Stored data entries:

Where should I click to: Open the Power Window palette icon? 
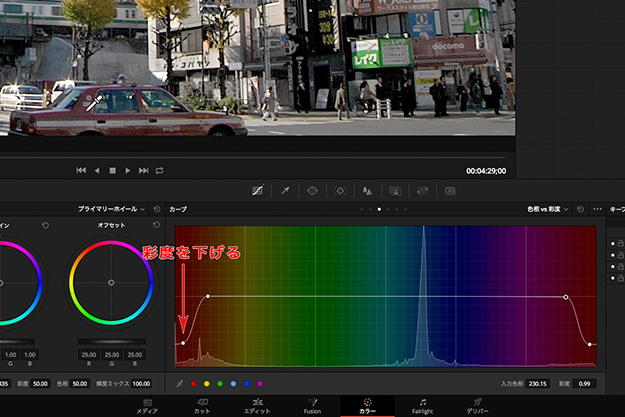[x=312, y=190]
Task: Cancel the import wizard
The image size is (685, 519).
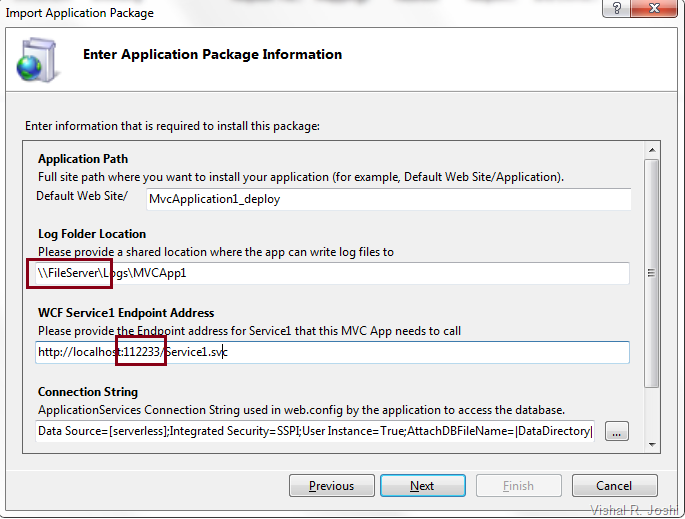Action: [x=614, y=486]
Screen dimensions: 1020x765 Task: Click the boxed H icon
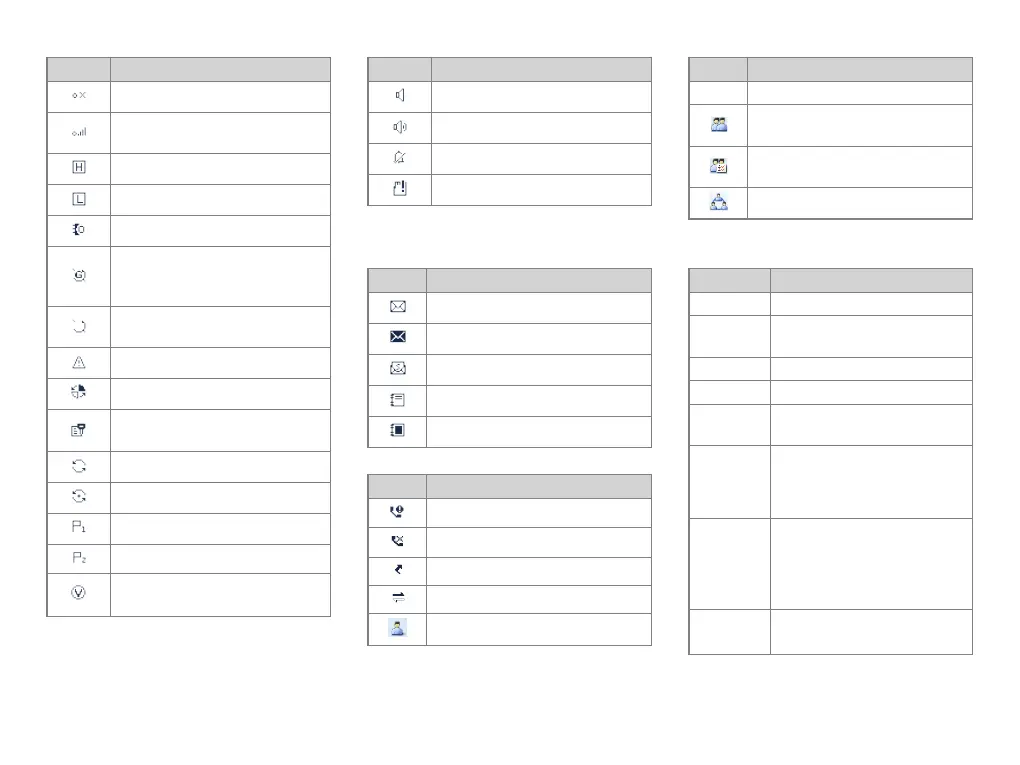[x=79, y=167]
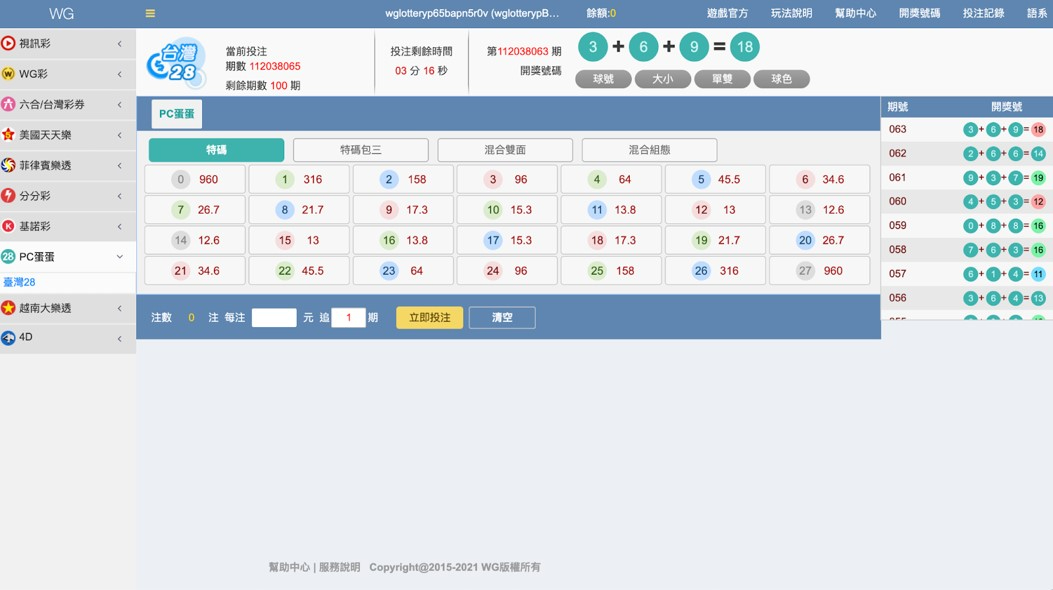Click the hamburger menu icon in header
Screen dimensions: 1053x590
(150, 14)
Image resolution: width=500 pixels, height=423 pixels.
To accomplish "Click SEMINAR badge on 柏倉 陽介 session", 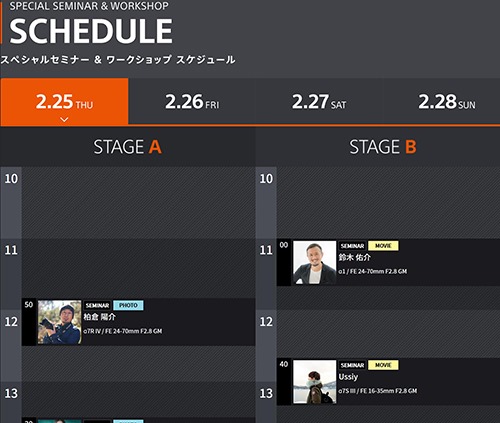I will [97, 305].
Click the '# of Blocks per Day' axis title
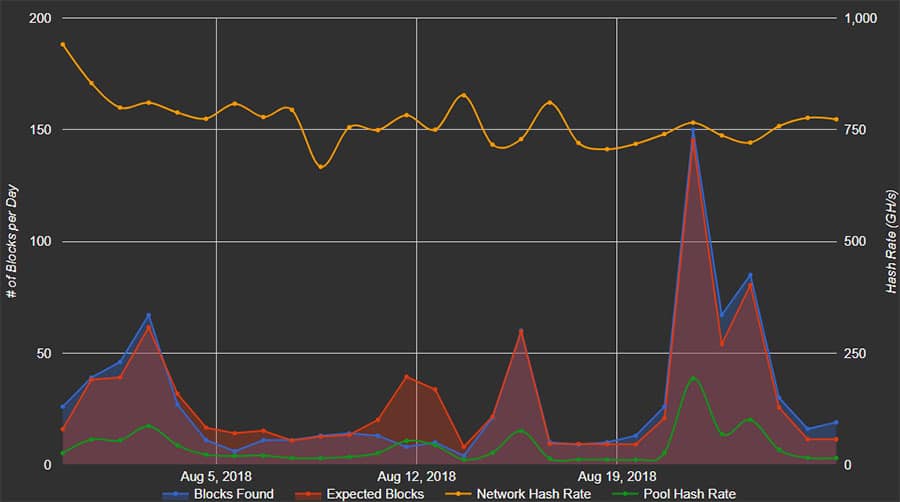 pos(11,242)
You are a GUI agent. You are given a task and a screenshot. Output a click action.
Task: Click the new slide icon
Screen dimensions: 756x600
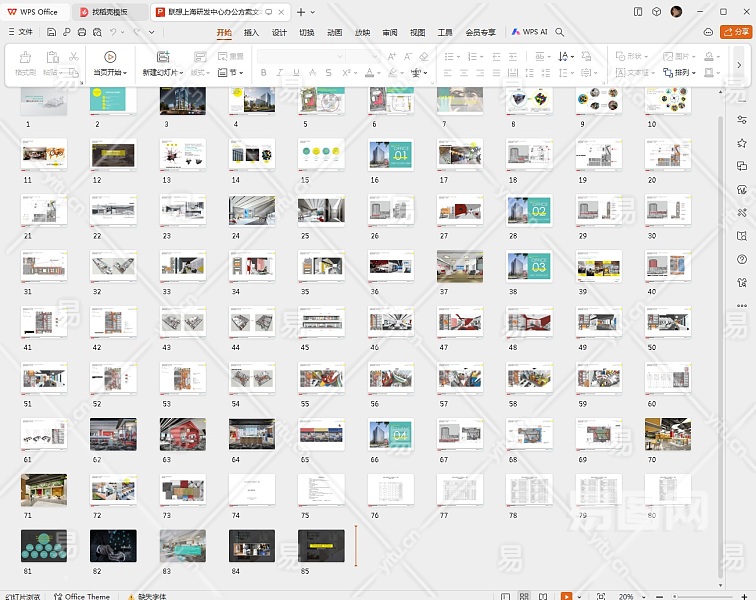(x=163, y=57)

▶ AIM OF THE TASK
Leaving the pictures out, copy exactly the lines from the line that contains "Task: Click the new slide icon" to the last line of the data, both ends included.

▶ OUTPUT
Task: Click the new slide icon
Screen dimensions: 756x600
(x=163, y=57)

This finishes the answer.